Его творчество безжалостно бросает вас сразу в два противоположных состояния: восхищенности и остолбенения. В своих режиссерских созданиях он соединяет красоту и правду, доведенные до предела, до точки кипения, — всю красоту и всю правду. Погруженные в священный и одновременно обыденный ужас, вы понимаете, что хотя этого и не может быть, но это есть. Вот оно. Тут. Перед вами. Вы понимаете, что сейчас тут идет спектакль, что эти прекрасные тонкие люди — всего лишь актеры, а их мучительные переживания — только игра, но вас ни на секунду не покидает тоскливая догадка, будто они гораздо более реальны, чем вы сами, и что их чувства более глубоки, чем ваши, потому что более достоверны и адекватны.
Театр, создаваемый и разрушаемый им в редкие, но всегда счастливые для публики вечера, завораживает и затягивает вас без остатка.
Фамилия этого человека, как вы уже догадались, — Васильев.
Имя — Анатолий.
Отчество — Александрович.
Профессия, само собой, — режиссер.
Представьте себе худощавого темноволосого человека средних лет, среднего или чуть-чуть выше среднего роста, все время передвигающегося перед вами по сложной, запутанной траектории, словно движется он внутри прозрачного и призрачного, невидимого лабиринта: рывками, толчками, синкопами, меняя темпы и ритмы, паузя и тут же наверстывая упущенное время, и все это легкой, изящной, почти танцующей походкой. Такую легкую, но полную достоинства походочку вы могли видеть у опытного официанта в фешенебельном ресторане: вот он вальяжно скользит по зеркальному паркету, вот плавно огибает по дуге чужие столики, а вот внезапно замирает, пропуская важного гостя или своего фрачного коллегу, возвращающегося на кухню с полным подносом грязной посуды. Еще более близкий аналог вы найдете в манере передвигаться, присущей наружным филерам самого высокого класса; приглядитесь, как незаметно возникают они из уличной ночной темноты, как исчезают в ней снова, бесшумно и бесследно, как выглядят они равнодушными и индифферентными прохожими, но как ни на миг не упускают из поля внимания свой подшефный объект.
Васильевский объект наблюдения — это театр, перманентно рождающийся в недрах будничной жизни, в пестрой суете повседневности.
Пристально и бдительно следит знаменитый режиссер за сценическими и закулисными "fails divers", стремясь не пропустить ни одного момента перерастания жизни в театр. Дело в том, что Васильев превращает в театр все и вся: мимолетную уличную или кулуарную встречу, последнее прощание с близким человеком, незначительную театральную дрязгу и крушение блестящей актерской труппы; эта деятельность, порождающая сценическую, деятельность, длящаяся беспрерывно и безостановочно, как перпетуум мобиле, превращает его в машину.

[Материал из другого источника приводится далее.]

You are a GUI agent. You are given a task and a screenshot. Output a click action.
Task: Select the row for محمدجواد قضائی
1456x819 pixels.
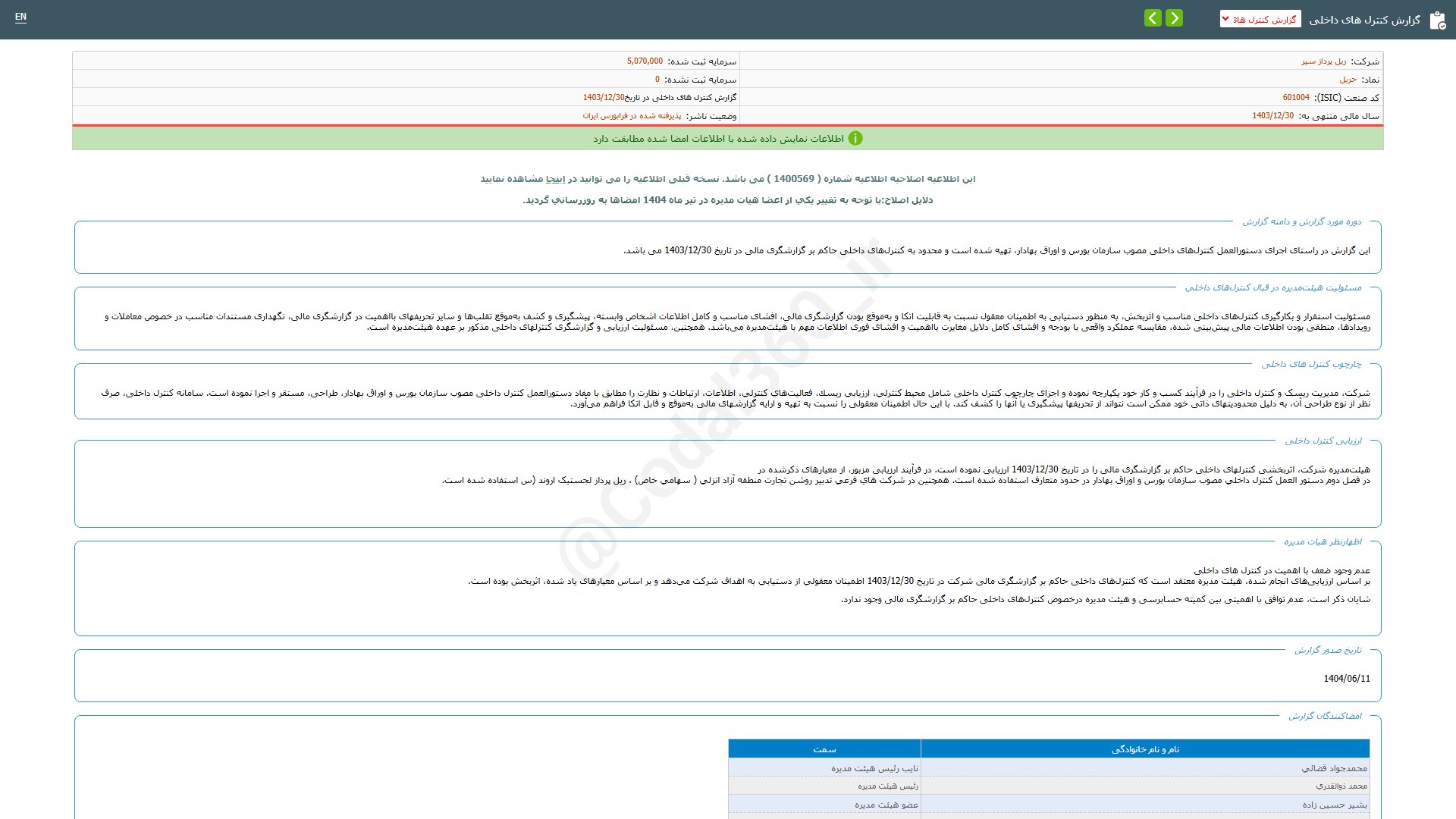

Васильев — генератор нового театра.
Данную фразу не нужно понимать как метафору, она — буквальна: имеется в виду не обилие у режиссера свежих театральных идей (их, между прочим, у Анатолия Васильева тоже навалом), имеется в виду, что режиссер на каждом шагу генерирует сам этот театр, вполне реальный и абсолютно неожиданный. Театр, порождаемый Васильевым, возникает, как Афина Паллада из головы Зевса, — готовым, то есть во всем ослепительном блеске своей красоты и законченности.
Конечно, рождение нового спектакля, не говоря уже о новом театре, — это не рождение ребенка, но я думаю, что мы с вами без труда сойдемся на том, что любые роды — процесс мучительный и стрессовый, достаточно опасный в плане физических, нервных и прочих перегрузок. Непереносимые муки творчества (и это тоже не метафора) не дают художнику сидеть на месте, они поднимают его и гонят: по залам и коридорам своего театра, по улицам и переулкам Москвы, по странам и городам мира. Поэтому я и попросил вас представить Анатолия Васильева в наиболее характерном для него состоянии — в постоянном движении. Пусть побегает перед нами, как ему заблагорассудится: вправо и влево, вперед и назад, по диагонали или по излюбленной им дуге, и я воспользуюсь этой беготней, чтобы набросать несколько дополнительных штрихов к его портрету, несколько моментальных "фотоснимков" крупным планом на тему "Лицо Художника".